## Material for the task
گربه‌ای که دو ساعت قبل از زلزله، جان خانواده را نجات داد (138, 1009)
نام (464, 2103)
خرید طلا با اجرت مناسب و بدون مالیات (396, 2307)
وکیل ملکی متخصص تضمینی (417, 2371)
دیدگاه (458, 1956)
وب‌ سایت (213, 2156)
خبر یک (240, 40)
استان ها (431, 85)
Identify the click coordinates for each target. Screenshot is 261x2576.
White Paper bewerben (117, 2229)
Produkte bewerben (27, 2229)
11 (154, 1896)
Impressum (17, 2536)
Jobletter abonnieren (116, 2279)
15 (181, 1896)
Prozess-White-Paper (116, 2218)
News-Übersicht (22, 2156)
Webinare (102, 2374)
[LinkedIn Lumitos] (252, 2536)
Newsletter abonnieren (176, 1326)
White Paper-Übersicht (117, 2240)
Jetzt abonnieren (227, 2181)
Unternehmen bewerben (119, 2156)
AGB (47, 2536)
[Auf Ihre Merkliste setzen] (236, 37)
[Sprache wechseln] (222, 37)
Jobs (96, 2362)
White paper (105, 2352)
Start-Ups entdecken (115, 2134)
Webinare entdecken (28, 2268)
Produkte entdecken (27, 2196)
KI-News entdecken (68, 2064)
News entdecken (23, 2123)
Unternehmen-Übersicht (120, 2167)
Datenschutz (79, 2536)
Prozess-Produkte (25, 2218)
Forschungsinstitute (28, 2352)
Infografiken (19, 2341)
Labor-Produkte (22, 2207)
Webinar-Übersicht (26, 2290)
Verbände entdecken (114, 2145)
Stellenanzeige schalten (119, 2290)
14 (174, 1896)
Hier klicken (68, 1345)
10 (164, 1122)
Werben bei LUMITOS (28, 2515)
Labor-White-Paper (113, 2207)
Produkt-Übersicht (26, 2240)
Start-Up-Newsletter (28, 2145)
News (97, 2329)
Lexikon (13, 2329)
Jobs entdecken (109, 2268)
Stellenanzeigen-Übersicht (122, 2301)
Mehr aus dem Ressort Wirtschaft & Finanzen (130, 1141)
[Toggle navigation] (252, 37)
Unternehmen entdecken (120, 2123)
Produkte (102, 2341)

## Task instructions
On how many lines of the data does "Produkte" appear? Give only that number.

## Your response
5